──────── Excerpt provided ────────

Most importantly if you go to the next slide, Slide 10 is an update of a similar slide we used in the past. It is a sensitivity analysis on the effect of re-chartering. As you can see, even if we assume a 50% or 70% discount on the new charter rates entered into during the year, vessels currently exists, the difference on a revenue basis is going to be between 4% to 6%. We have a 75% charter coverage for 2016.
And moving to the last slide, on the last slide we are discussing the markets. As already mentioned, charter rates and asset values have been under pressure. The number of idle ships has come up to 7.4%. The order book stands at 90%. As we have mentioned in the past, we are well positioned to continue to grow in such an environment which provides more opportunities.
This concludes our presentation and we can now take questions. Thank you. Operator?
Thank you. [Operator Instructions] And our first question today comes from Donald McLee of Wells Fargo. Please go ahead.
Good morning guys.
Yes, hi, Donald. Good morning.
My first question is around counterparty risk. It’s been a rising headwind with a couple of liners looking to amend charters amid restructuring negotiations. I believe the direct impact at Costamare is a bit limited so far, but could you talk about how you view the health of the group over the past couple of quarters and maybe also talk about the current level of counterparty risk compared to historical levels in 2011 and 2012?
Yes, first of all, let me tell you that I can always stick with our charterers and we have a pie chart in the presentation where you know you can see the full – our major charters, where the cash flow is coming from which are companies like Maersk, Cosco, Hamburg MSC, Evergreen, Hapag-Llyod, Hamburg Sud et cetera.
Now we feel extremely comfortable with the credit quality of our charterers with whom we have been moving together for a lot of years and let me remind you that generally the time charter contract is a fixed rate contract which are legally binding for the time period of which is effected.
Now, I cannot comment about other charterers or about what is going on in the market and I have to say that it’s our speculation because we don’t have the full and final figures yet. Now, what we see today is we see a lot of consolidation in the industry, especially between lining companies and from our point of view, this is good news, because we definitely want to have healthy and profitable charterers and I think those arrangements whether it is consolidation or whether it is slot sharing arrangements. I think they are steps towards a positive or towards right direction.

──────── Information given ────────

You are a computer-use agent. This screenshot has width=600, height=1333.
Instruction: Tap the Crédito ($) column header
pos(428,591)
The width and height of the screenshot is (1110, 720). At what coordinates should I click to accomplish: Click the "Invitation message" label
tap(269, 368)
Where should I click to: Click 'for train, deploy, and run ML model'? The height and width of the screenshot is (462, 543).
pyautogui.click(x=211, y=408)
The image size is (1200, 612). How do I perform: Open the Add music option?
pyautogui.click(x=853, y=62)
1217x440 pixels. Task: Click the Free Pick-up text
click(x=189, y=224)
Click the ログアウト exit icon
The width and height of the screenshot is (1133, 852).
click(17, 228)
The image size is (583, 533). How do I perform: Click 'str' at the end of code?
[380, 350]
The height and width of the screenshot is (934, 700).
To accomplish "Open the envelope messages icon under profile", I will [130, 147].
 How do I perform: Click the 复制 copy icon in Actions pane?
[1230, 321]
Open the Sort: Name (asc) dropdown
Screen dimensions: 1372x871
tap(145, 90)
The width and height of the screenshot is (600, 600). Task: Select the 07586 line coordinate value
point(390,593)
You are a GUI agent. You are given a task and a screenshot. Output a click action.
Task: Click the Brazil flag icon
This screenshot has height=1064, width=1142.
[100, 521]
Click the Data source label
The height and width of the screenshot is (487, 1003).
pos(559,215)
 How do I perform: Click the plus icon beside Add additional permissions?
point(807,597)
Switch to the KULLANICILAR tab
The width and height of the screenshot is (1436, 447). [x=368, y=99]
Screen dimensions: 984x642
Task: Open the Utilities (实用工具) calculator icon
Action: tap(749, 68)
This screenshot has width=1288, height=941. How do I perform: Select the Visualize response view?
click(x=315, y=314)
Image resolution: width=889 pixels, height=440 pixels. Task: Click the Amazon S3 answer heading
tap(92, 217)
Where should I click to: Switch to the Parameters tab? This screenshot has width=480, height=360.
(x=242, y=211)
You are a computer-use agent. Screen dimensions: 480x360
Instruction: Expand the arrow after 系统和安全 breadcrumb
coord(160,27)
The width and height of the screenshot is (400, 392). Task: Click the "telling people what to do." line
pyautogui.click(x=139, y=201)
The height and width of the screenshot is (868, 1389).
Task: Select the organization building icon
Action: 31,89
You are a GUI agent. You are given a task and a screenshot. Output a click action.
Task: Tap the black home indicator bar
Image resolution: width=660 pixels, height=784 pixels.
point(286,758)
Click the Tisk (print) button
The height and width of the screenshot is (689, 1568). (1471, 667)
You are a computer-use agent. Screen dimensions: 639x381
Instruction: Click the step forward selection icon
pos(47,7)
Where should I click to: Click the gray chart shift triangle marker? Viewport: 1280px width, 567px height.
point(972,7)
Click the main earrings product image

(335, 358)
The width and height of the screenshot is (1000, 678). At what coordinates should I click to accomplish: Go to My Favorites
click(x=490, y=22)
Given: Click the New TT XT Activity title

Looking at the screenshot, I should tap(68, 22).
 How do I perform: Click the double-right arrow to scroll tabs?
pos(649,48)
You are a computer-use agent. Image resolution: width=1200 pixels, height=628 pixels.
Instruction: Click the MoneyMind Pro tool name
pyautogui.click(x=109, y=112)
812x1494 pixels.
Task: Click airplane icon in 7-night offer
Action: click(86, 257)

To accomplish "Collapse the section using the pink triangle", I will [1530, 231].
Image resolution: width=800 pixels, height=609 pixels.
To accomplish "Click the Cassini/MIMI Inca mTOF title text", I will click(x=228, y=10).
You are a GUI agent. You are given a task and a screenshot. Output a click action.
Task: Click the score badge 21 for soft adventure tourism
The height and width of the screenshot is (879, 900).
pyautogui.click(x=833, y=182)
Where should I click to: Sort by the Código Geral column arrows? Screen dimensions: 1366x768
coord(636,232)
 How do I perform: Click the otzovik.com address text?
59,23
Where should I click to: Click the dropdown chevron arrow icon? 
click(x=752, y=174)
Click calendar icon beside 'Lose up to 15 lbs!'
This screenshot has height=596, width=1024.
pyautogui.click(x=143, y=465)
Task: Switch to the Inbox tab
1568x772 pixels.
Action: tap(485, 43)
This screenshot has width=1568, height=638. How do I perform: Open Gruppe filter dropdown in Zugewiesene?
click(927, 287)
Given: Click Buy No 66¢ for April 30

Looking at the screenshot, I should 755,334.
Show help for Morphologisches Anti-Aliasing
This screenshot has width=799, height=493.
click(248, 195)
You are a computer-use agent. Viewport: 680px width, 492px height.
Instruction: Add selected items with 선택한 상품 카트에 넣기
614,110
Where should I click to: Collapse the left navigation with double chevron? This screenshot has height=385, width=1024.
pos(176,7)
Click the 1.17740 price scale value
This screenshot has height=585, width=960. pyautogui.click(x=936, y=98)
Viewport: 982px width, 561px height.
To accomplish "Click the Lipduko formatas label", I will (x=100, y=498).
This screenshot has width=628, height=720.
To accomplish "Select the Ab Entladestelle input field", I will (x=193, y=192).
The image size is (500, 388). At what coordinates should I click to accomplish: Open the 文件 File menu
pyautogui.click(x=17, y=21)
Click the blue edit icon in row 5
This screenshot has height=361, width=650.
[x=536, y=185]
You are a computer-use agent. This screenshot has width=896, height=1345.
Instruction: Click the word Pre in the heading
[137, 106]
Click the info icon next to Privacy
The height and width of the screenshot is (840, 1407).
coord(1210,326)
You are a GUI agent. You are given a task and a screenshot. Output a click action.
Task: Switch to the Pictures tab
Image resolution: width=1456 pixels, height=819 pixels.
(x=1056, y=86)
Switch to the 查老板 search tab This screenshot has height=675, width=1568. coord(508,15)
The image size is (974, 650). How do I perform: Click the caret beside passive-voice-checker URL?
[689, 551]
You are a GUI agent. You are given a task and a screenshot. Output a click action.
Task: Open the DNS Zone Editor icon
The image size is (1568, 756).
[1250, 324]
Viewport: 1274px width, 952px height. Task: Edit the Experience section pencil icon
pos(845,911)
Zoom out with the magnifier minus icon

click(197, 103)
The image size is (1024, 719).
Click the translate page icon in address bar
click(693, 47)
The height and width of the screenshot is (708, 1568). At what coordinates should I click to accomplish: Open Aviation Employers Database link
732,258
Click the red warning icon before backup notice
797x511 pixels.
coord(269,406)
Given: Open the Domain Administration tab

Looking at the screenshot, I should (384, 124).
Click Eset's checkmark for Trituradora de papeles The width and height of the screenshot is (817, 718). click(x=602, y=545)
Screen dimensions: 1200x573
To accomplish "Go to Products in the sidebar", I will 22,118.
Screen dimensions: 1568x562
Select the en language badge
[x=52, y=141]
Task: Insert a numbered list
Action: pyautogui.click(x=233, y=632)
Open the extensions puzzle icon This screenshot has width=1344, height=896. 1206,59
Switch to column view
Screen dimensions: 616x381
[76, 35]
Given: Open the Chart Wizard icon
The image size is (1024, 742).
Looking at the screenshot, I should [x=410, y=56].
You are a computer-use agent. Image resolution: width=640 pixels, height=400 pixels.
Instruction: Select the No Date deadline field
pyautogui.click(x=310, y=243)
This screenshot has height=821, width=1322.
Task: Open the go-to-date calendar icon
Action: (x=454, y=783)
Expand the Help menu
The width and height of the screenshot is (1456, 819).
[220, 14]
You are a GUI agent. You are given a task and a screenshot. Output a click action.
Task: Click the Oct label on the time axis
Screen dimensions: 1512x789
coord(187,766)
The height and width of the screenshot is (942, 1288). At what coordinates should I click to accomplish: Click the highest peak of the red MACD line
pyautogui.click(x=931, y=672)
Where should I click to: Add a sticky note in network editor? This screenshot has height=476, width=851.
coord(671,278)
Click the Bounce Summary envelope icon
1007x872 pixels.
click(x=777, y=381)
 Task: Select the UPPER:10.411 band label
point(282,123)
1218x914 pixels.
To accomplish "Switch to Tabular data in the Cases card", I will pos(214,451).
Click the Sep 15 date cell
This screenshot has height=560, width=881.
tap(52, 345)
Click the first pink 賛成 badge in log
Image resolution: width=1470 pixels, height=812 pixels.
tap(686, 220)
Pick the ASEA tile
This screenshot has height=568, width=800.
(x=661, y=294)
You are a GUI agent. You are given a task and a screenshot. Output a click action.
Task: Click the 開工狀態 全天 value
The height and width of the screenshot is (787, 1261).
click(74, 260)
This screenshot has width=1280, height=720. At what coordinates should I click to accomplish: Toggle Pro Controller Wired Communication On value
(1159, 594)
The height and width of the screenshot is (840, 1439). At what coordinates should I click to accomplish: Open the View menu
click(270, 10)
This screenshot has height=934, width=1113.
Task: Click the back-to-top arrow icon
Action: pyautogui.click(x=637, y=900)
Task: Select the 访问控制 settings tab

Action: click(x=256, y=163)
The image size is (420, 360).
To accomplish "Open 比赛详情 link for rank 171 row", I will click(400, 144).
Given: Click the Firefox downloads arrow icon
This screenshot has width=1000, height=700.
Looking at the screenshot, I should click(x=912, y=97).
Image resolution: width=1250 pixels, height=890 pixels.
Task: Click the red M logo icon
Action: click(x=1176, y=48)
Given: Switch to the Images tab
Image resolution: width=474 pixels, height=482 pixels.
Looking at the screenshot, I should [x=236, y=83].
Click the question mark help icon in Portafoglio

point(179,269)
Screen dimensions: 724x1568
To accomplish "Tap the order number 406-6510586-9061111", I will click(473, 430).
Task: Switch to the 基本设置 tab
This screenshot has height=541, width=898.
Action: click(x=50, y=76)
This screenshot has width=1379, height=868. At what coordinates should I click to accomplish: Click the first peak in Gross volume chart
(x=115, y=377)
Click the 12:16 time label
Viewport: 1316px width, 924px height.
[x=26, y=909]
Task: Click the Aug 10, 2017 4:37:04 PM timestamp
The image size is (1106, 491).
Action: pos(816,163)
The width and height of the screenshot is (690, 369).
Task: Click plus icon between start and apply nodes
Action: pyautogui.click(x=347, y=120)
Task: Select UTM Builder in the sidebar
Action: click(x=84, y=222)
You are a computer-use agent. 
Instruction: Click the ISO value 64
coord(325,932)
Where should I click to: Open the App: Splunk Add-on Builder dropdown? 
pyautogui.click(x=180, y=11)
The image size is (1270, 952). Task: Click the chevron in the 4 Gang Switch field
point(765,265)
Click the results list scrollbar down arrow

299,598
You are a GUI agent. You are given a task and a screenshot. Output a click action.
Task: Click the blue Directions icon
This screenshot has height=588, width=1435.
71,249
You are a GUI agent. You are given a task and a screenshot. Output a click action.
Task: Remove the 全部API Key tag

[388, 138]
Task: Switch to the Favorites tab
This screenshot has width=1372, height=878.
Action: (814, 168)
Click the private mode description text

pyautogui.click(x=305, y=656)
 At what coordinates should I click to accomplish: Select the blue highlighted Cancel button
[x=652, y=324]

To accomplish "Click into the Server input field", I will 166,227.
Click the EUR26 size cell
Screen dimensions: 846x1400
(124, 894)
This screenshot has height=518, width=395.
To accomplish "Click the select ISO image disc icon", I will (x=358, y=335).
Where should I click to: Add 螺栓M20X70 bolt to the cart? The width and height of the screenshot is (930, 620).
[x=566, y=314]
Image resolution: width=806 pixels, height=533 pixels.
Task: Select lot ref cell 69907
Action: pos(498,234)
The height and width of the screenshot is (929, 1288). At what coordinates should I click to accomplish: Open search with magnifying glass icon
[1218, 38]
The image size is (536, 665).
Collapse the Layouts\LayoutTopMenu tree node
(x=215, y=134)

────────

▶ Stated goal 1: What charter coverage for 2016 is given in the earnings call excerpt?
▶ Stated goal 2: List every percentage figure that appears in the earnings call excerpt.

▶ Right answer 1: 75%

▶ Right answer 2: 50%, 70%, 4%, 6%, 75%, 7.4%, 90%